Bizim uzaktaki hayal şehrimiz olarak yazılıyor günümüz Mardin'inin hikâyesi. Bir zamanlar sahip olduğumuz bin bir tadın ve lezzetin bakiyesi dahi onu bir çekim merkezine, turistik gezilerin olmazsa olmaz uğrağına dönüştürüyor.
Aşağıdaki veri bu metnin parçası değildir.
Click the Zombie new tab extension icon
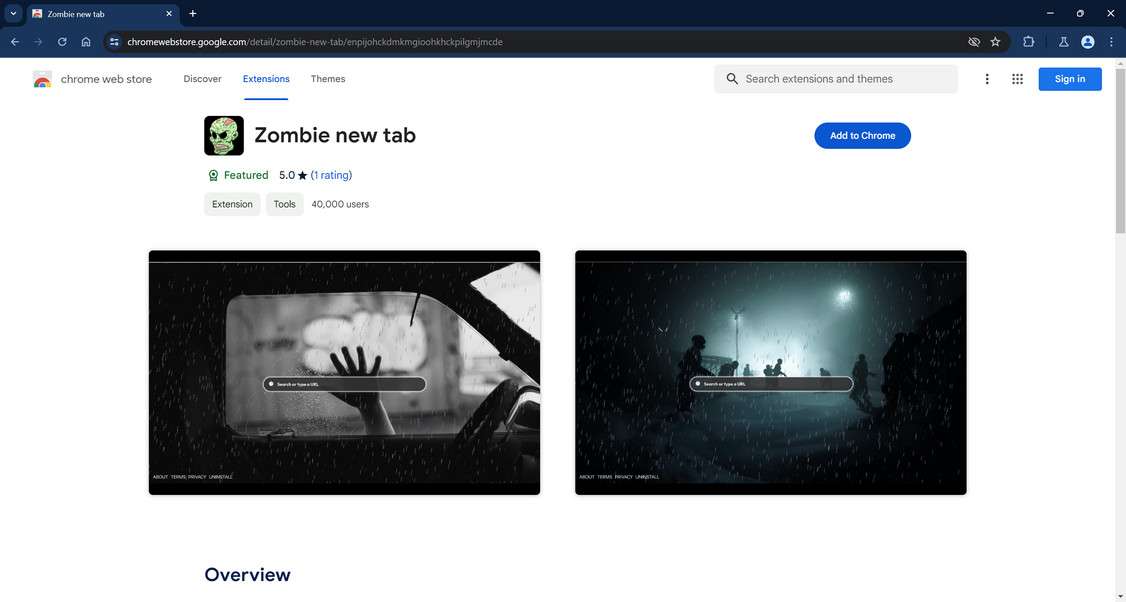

Oysa Mardin bundan çok daha fazlasıydı. İnsanıyla, dilleriyle, yapıları, ibadethaneleri, türlü rayihasıyla güneşin sofrasında bir bereketler diyarıydı. Yemekse, neleri yitirdiğimiz ya da elimizde dünden nelerin kaldığını keşfetmek için nice imkân sağlayan bir aracı. Çocuk yaşta ayrılmak zorunda kaldığı Mardin'in belleğinde yer etmiş kokusunu yemekler yoluyla İstanbul'a, evinin mutfağına taşıyan ve hafızasından hiç çıkmayan memleketini orada yeniden inşa eden Nadya Şener, Mardin Bereketi'nde bizi sofrasına davet ediyor.
Süryani kadınların emeğiyle pişen onlarca yemeği tarifleriyle günümüze taşıyan Şener, ilk kez çocukluğunda tattığı, aklında ve damağında yer etmiş yemekleri hikâyeleri ve etrafında örülü yaşantıyla birlikte anlatırken Mardin gözlerimizin önünde tüm nefasetiyle arzı endam ediyor. İşte orada hepimiz az biraz Mardinli oluyoruz, her birimizin memleketi de az biraz Mardin…
Halil İbrahim'in bunda bir payı var mı bilinmez ama işin sırının Nadya Şener'in elinin bereketinde olduğu muhakkak.
YAZAR 1962'de Mardin'de doğdu. Yemeğe ilgisi çocukluğundan, özellikle annesinin ve ailesindeki diğer kadınların marifetlerini defalarca izleyerek özümsediği yıllardan geliyor. Geleneksel tatlarını koruyarak günümüze uyarladığı tariflerle ve şehir hayatının getirdiği zorluklar karşısında yarattığı pratik çözümlerle Mardin sofrasını İstanbul'daki evinin mutfağında yeniden üretti. Mardin Bereketi'nin, onun için anlamı büyük ve derin olan bu lezzetleri geleceğe taşımasını ümit ediyor.